Pick out every line in the data below that holds "Privacy".

Stored data
·····
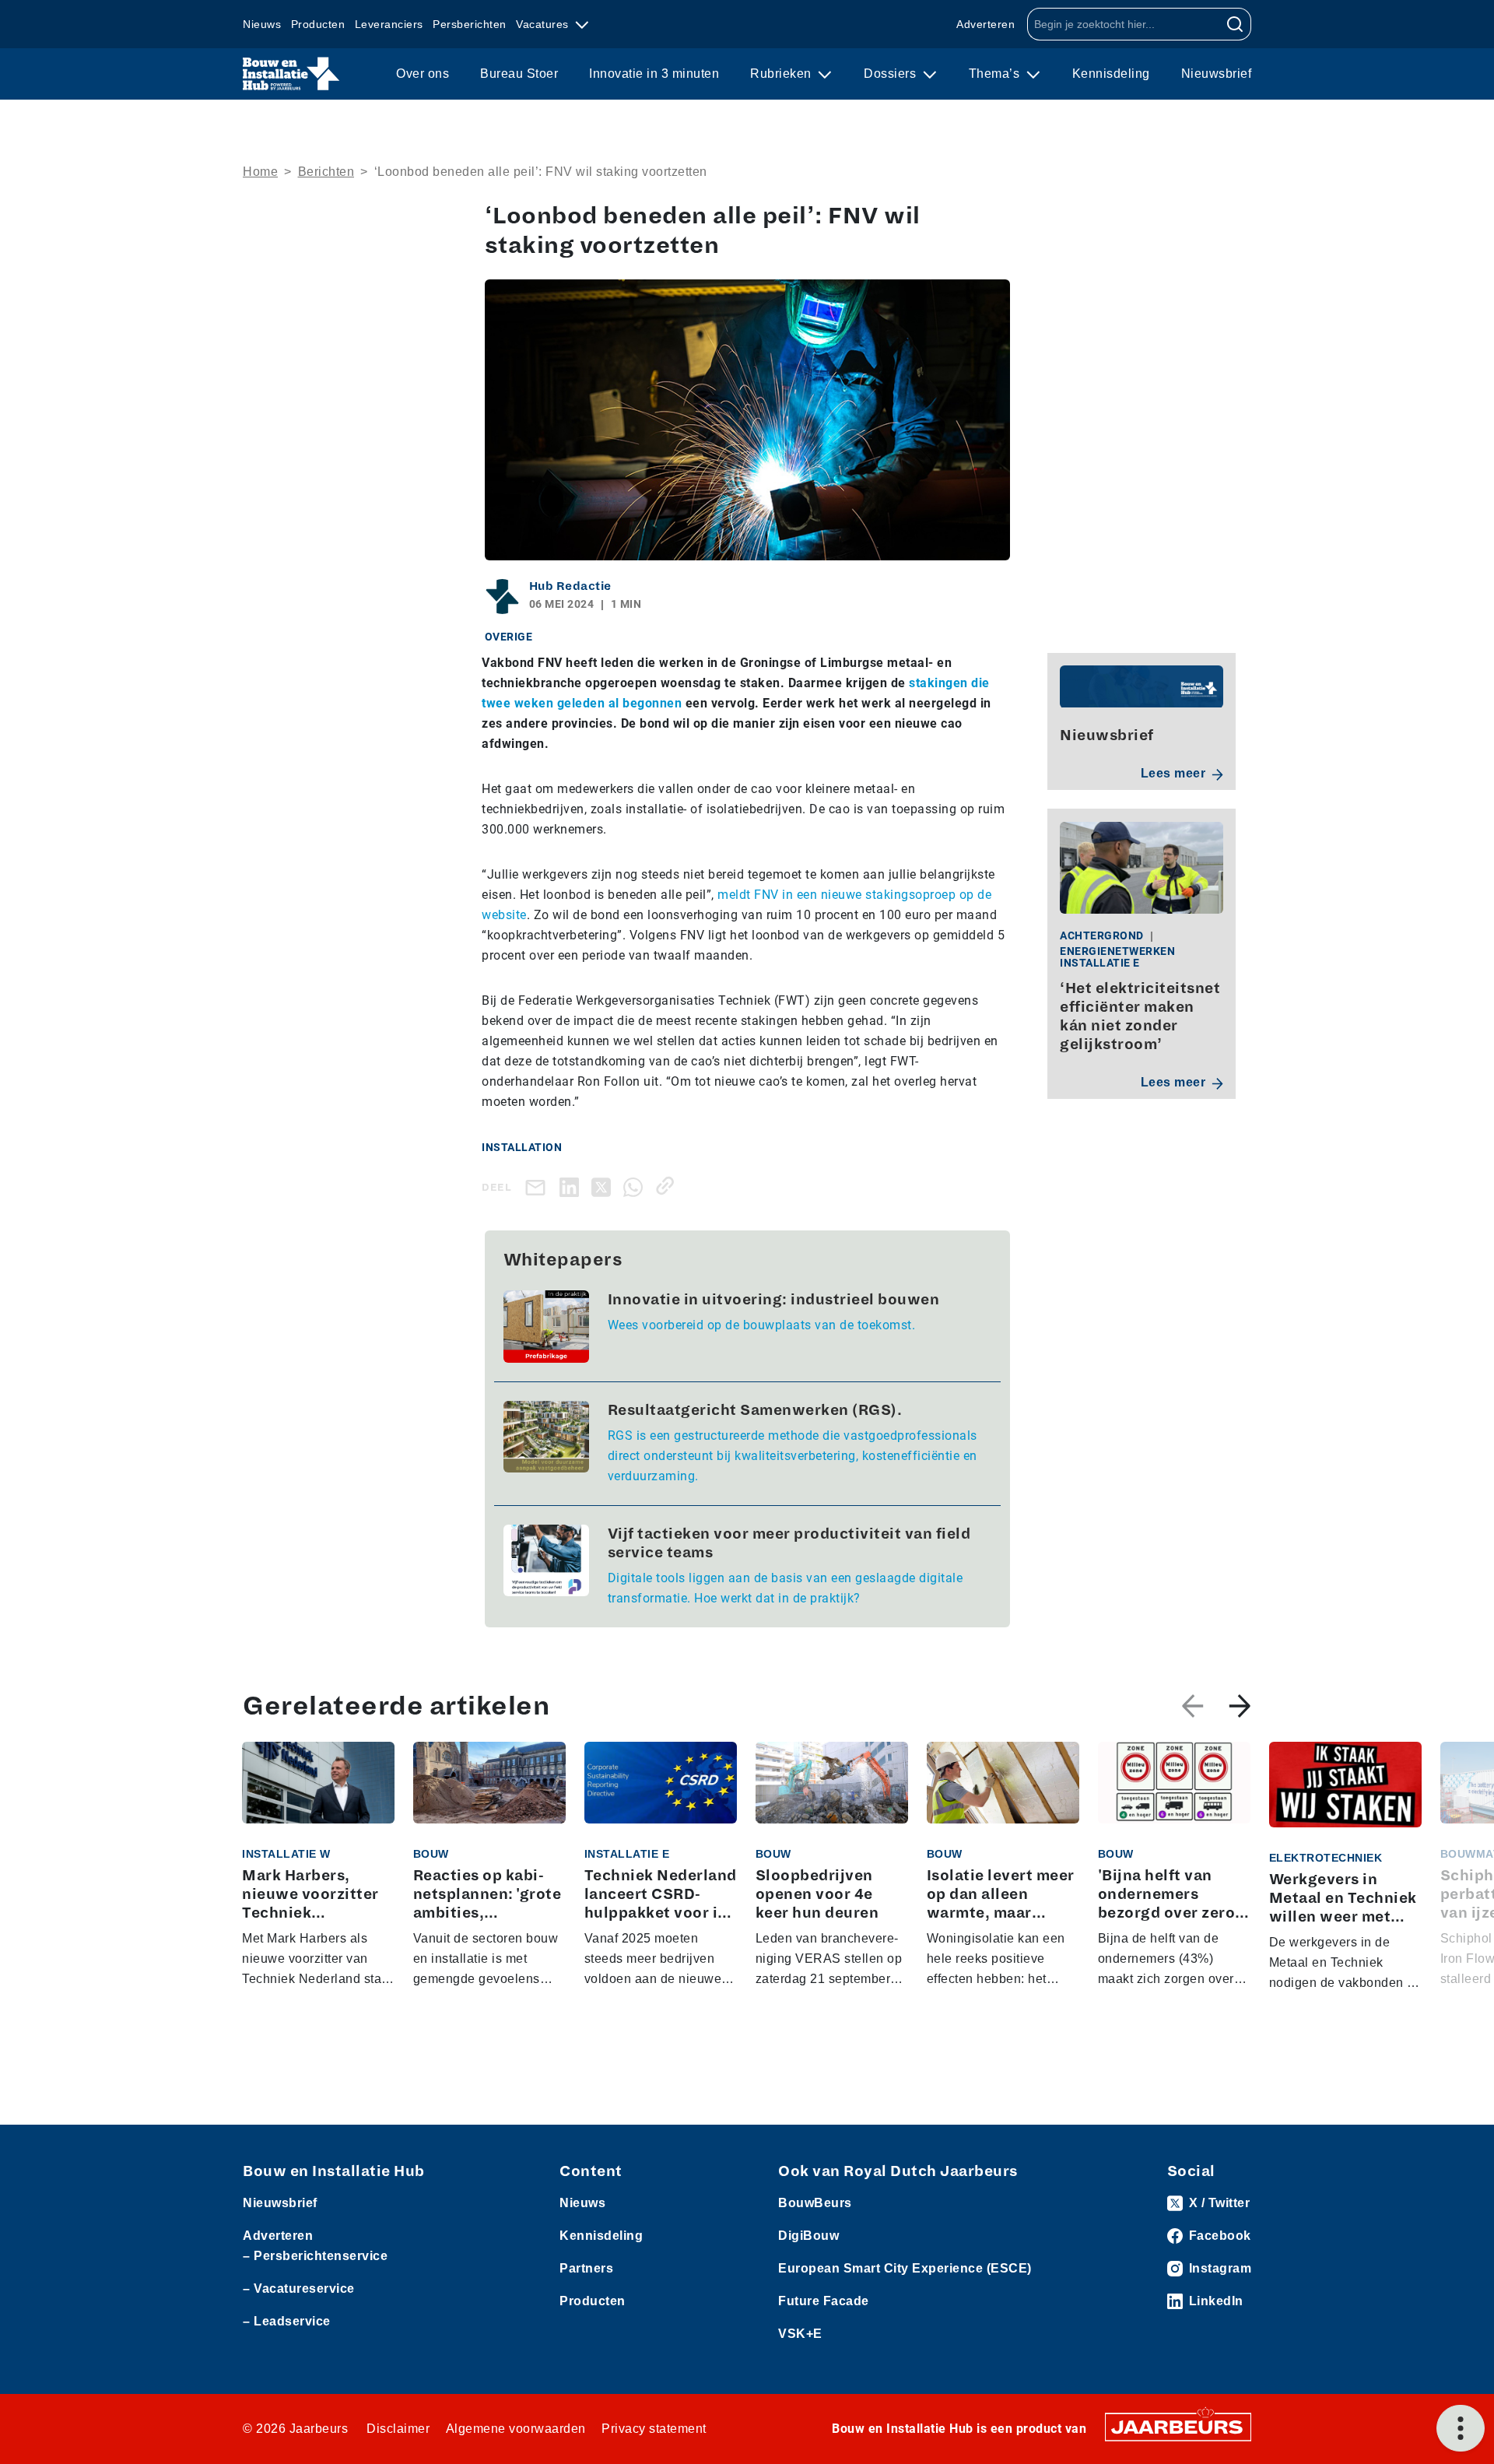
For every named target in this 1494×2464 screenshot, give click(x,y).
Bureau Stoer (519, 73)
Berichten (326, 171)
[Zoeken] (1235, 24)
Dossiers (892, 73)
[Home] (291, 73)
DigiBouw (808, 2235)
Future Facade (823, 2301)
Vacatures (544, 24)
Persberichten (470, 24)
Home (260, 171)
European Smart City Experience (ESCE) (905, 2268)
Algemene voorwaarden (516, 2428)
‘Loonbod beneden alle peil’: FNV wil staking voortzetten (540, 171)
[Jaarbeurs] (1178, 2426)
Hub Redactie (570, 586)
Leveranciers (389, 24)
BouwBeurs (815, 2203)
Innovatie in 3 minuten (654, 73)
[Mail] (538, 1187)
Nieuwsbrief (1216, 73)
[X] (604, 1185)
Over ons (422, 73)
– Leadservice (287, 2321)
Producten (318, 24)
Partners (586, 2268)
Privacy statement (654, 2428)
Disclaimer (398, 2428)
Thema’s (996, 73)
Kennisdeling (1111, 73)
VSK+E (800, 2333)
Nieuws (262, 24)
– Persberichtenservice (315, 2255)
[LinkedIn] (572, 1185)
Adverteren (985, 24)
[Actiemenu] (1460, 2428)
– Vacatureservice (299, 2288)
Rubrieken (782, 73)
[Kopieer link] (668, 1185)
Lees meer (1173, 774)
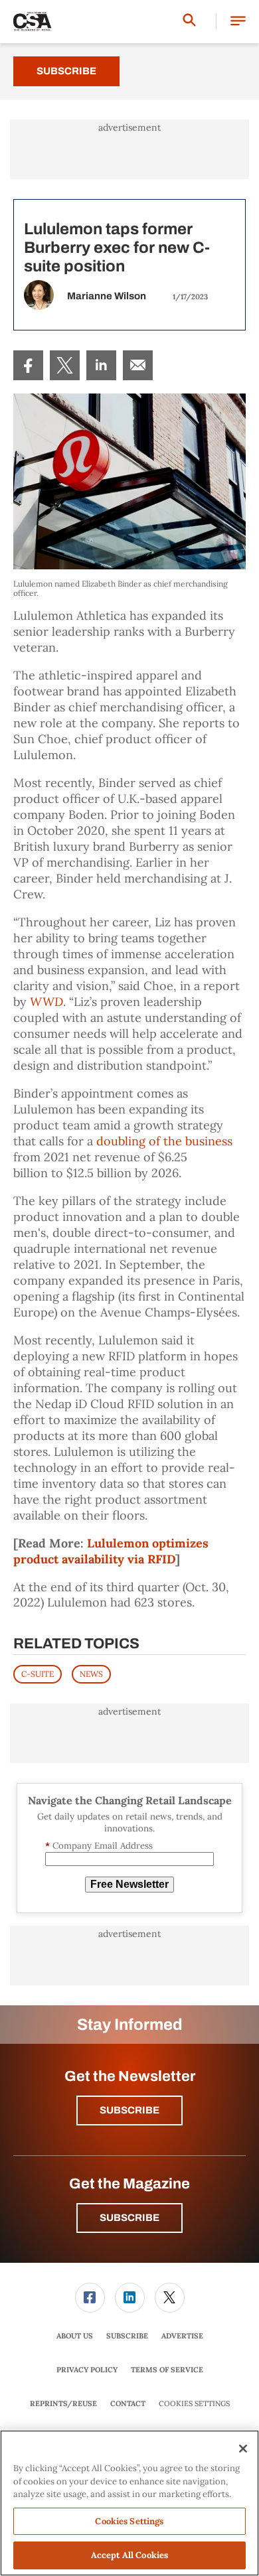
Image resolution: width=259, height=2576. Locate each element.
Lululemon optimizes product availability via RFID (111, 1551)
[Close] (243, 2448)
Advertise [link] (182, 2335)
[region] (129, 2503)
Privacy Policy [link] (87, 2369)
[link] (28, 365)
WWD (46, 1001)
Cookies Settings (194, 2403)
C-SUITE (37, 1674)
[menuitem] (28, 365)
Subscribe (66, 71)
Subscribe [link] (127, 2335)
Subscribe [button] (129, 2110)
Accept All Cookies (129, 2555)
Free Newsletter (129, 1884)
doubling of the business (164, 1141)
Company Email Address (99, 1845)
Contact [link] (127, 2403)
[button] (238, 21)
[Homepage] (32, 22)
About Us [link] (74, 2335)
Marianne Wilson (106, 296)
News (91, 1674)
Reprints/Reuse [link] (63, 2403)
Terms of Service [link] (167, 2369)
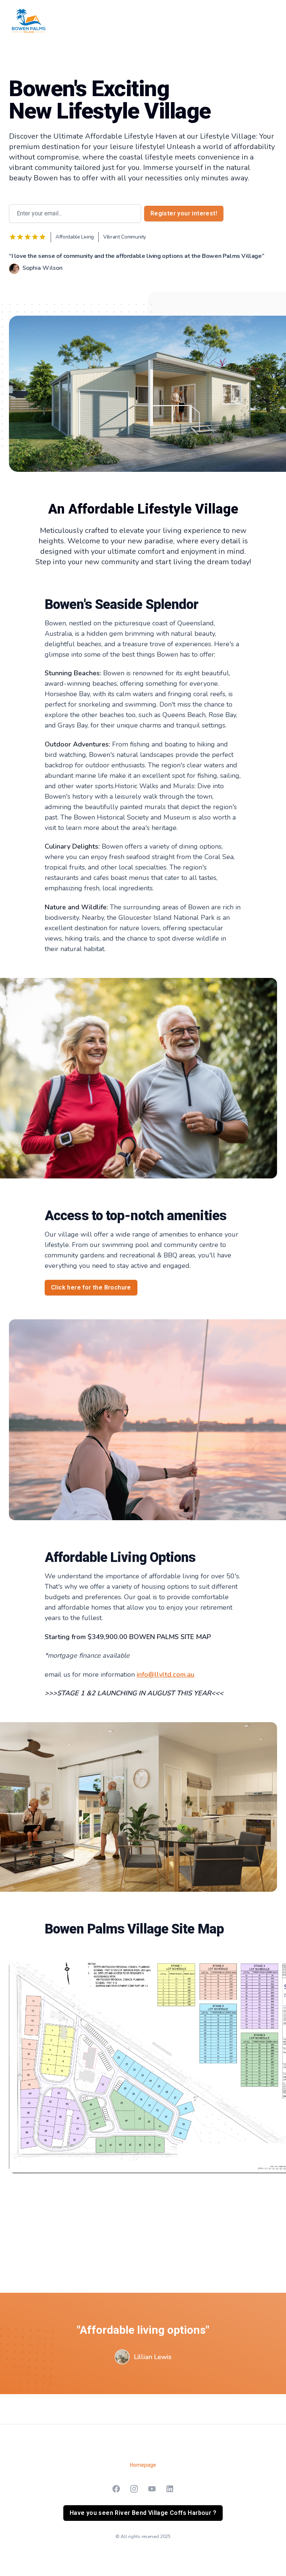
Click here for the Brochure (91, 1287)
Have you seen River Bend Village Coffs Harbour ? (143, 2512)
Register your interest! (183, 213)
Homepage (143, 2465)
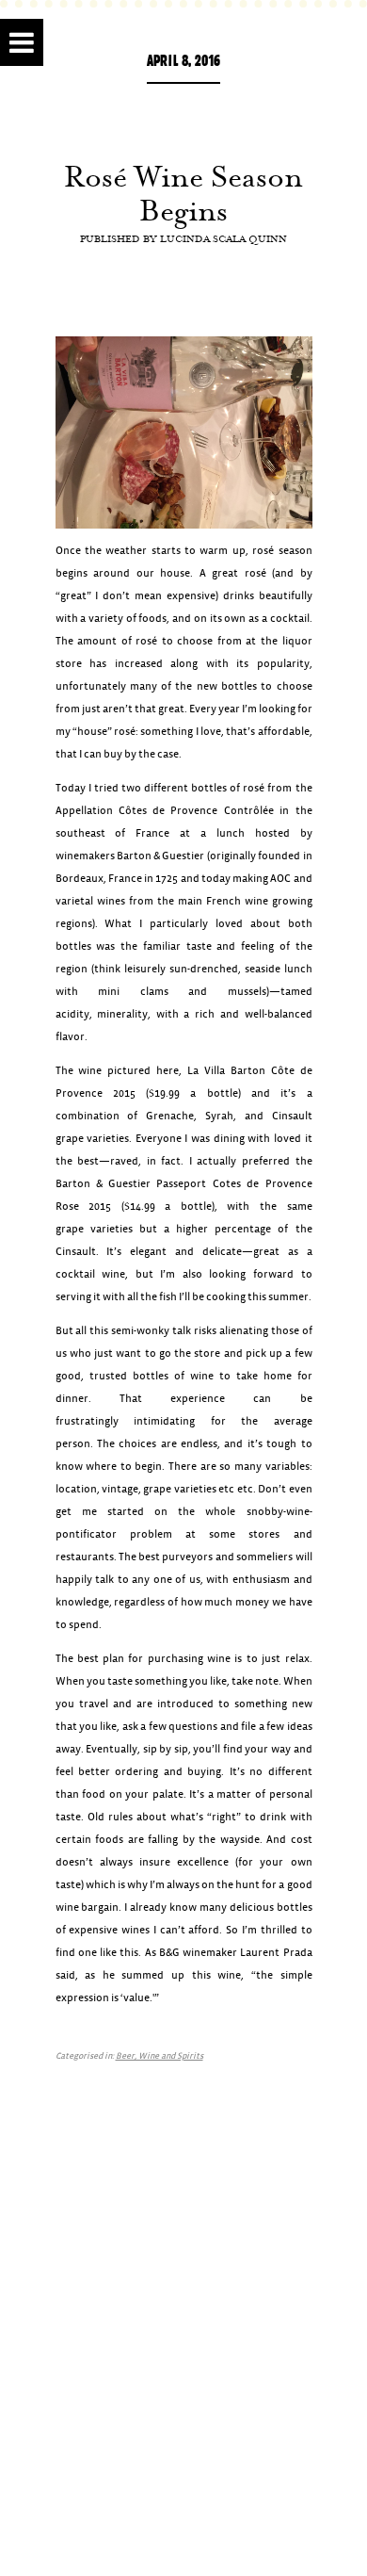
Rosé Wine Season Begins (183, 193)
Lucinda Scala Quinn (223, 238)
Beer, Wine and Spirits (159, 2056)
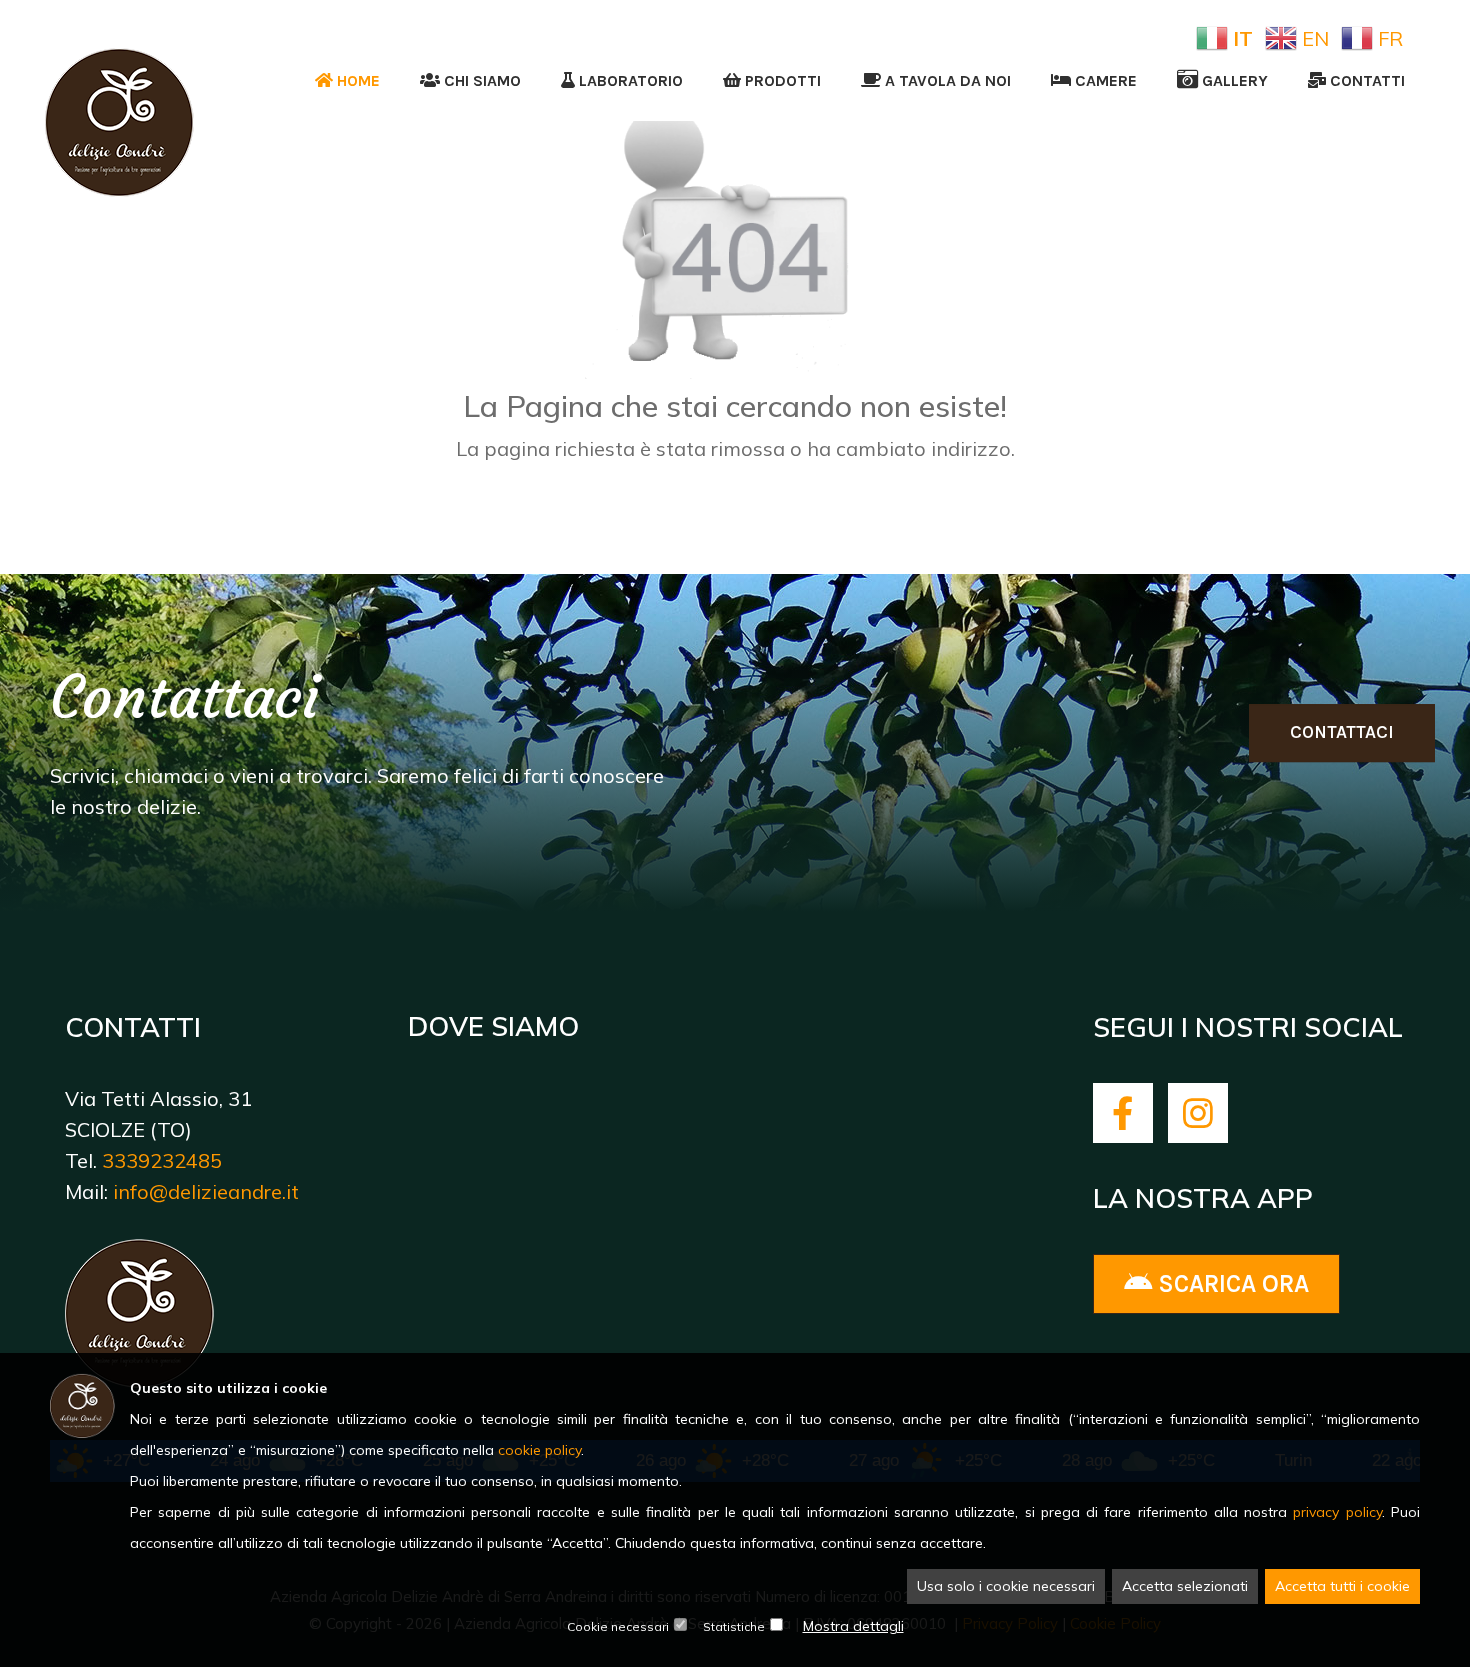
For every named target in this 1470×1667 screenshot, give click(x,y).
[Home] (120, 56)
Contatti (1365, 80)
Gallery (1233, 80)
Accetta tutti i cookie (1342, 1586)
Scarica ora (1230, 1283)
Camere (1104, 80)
·····
Reply
Privacy statement (654, 2428)
Privacy Policy [link] (87, 2369)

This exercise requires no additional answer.